§ THE EXERCISE
Starting with the line containing "Click the Share nodes icon" and going on through the end of the entries, write those lines out again, requests included, and shift every coordinate in the answers by adding 41 to it. Leave the pictures out.

§ EXERCISE MATERIAL
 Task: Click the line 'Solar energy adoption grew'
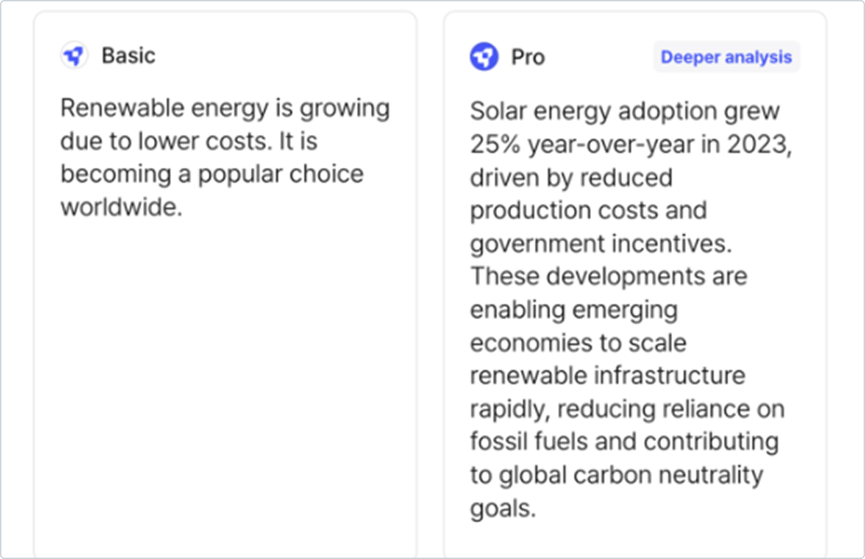pyautogui.click(x=625, y=111)

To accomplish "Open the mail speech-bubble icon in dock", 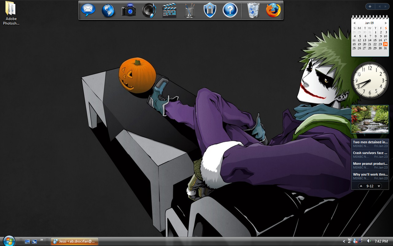I will coord(88,10).
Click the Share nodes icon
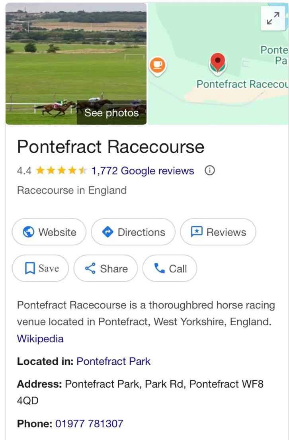 (90, 268)
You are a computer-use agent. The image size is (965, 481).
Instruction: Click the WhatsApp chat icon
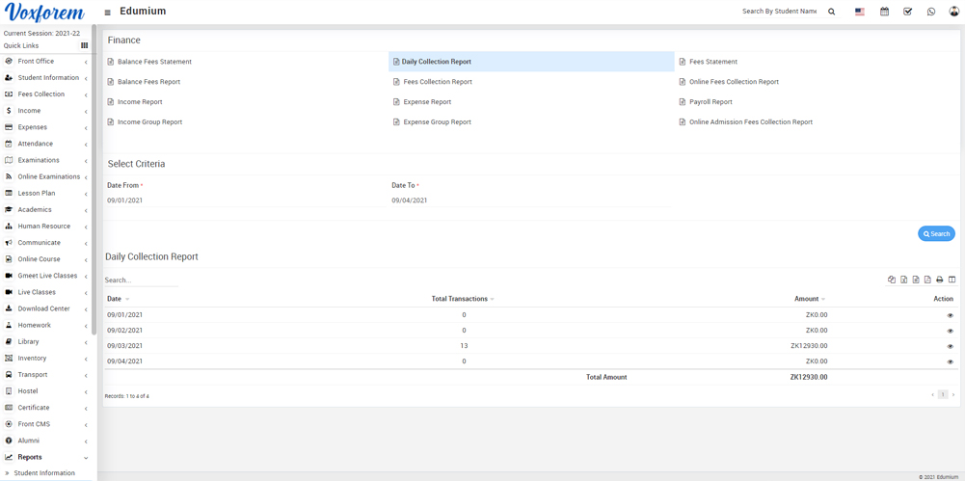pyautogui.click(x=931, y=12)
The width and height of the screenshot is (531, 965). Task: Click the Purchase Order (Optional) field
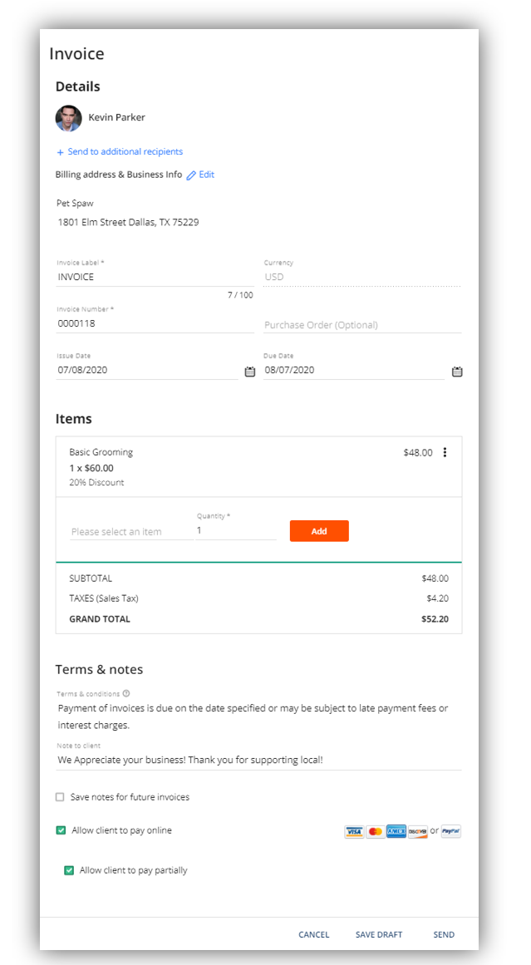tap(362, 324)
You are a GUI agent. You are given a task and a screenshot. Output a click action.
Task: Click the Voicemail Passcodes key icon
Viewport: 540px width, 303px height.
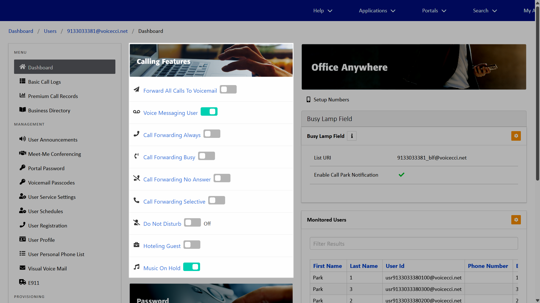(x=23, y=182)
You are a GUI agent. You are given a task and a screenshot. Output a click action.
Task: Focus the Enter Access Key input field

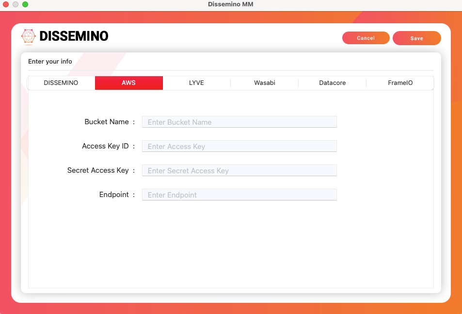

§ EXERCISE RESULT
Click the Share nodes icon
 (131, 309)
You are a computer-use agent. The image size is (965, 481).
Instruction: Click the WhatsApp chat icon
pyautogui.click(x=972, y=53)
The width and height of the screenshot is (531, 965). Task: Click the Purchase Order (Optional) field
tap(403, 365)
You are a GUI agent. You are given a task and a screenshot. Output a click action.
Task: Click the Voicemail Passcodes key icon
Viewport: 540px width, 303px height.
(x=64, y=223)
You are a GUI agent. You are given a task and a screenshot. Output a click action.
Task: Focus the Enter Access Key input field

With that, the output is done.